The issue involves “title.” Before lending you money to buy a piece of property, a bank obviously needs to know the legal status of the property–who owns it, under what conditions, if there are any sorts of liens or holds on the property, and the like. Many decades ago, especially in parts of the country with younger histories, this might have been a tough question to get a good answer to. Government record-keeping might have been spotty; surveyors might not agree on a parcel’s exact borders; two or more parties might claim ownership of a piece of land.
But that was then. Now we have an exceedingly mature private property system, and most of the uncertainty has been removed from real estate. There are recorders, usually at a county level, that maintain property ownership records. If you want to know who owns a piece of land, just grab the folder for it. And since the relevant documents might long ago have been computerized, you can often do this sitting at a computer terminal, or even on the Web.
It doesn’t sound like an especially complicated undertaking, and it shouldn’t be. Yet nearly every time you refinance a home, you end up spending in the neighborhood of $2,500 for the title.

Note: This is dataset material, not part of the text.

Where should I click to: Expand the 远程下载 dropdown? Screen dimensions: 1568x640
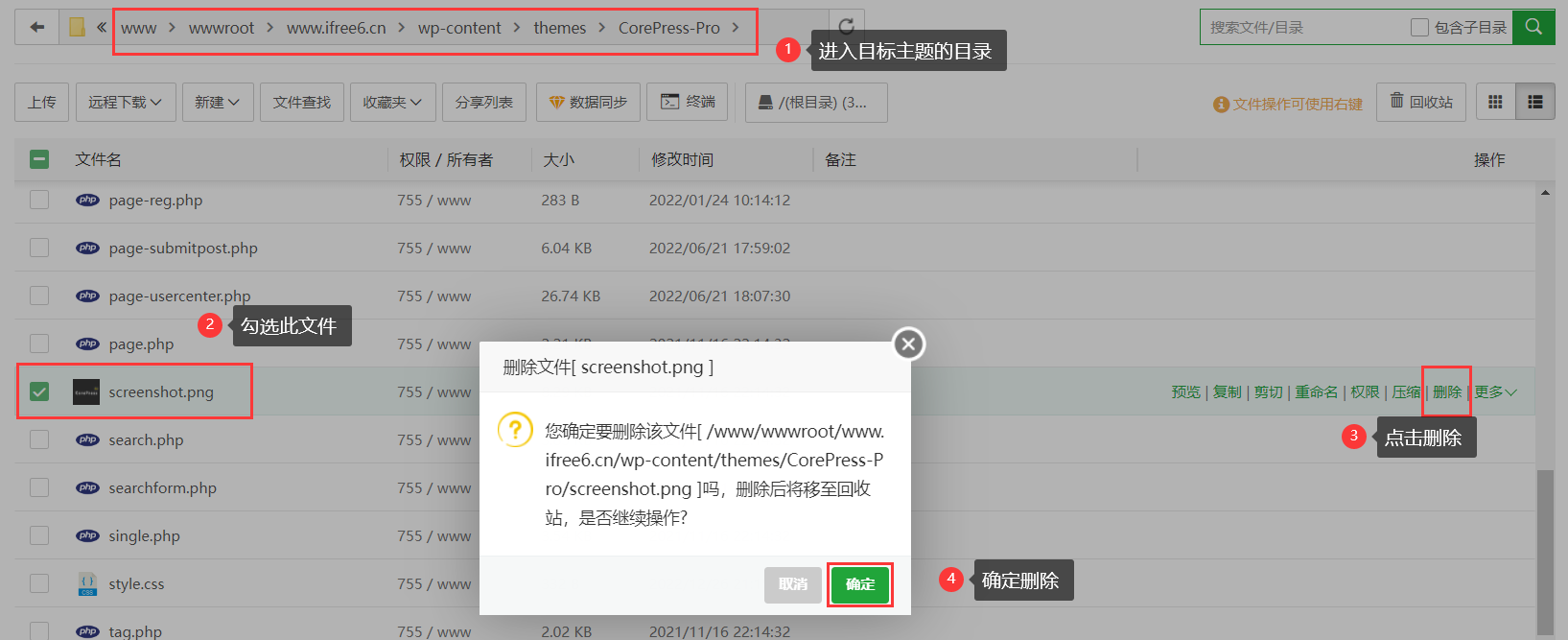coord(125,102)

The money goes to a title company to conduct a title search, and then to offer insurance in case that search wasn’t done properly.
This might have been necessary in Wild West days, when parcels would change hands during poker games; in the 21st century, it’s not. So why does it persist? In large part because title companies, which make a great deal of money
off the current arrangement, have enormous political clout in state capitals. Most states regulate their title industries, but it’s the title companies that are doing the regulating–and they use their clout to block all efforts at reforming the way things get done.

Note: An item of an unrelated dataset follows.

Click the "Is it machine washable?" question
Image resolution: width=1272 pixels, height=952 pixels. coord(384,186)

For example, they have typically blocked efforts by tech-oriented businesses that want to fully automate the title system, turning it into what it should be–a modern computer database that can be searched instantly, by anyone and for little cost. One of the great ironies of buying a home is that your credit score–which involves dozens or even hundreds of data sources–is available in seconds, and not from one company, but three. By contrast, information about who owns your house takes many days, and you get the answer only after spending thousands of dollars.

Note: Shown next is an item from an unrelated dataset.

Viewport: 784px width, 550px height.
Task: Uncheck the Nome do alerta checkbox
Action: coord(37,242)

Of course part of the money you spend on the title pays for insurance, in case some problem crops up down the line with the chain of ownership. Banks want to be protected from that risk, but it’s hard to believe the risk is anywhere near as great as the steep premiums would imply.
There are any number of technology companies targeting the real estate market–or at least there were, until the housing bubble popped. Most of them, though, are focused on a relatively easy part of the process, involving the listings of properties for sale and the percentage fees charged by real state agents.
But title-related costs can easily add up to half the fees associated with a mortgage; they are one of the reasons it costs as much as it does to sell a house. Changing the title system involves not just developing new technologies, but also fighting pitched political battles against the special interests that profit from the current, quite antiquated hodge-podge of a process.
Technology in some cases is a mixed blessing, but here, it would be an unambiguous success.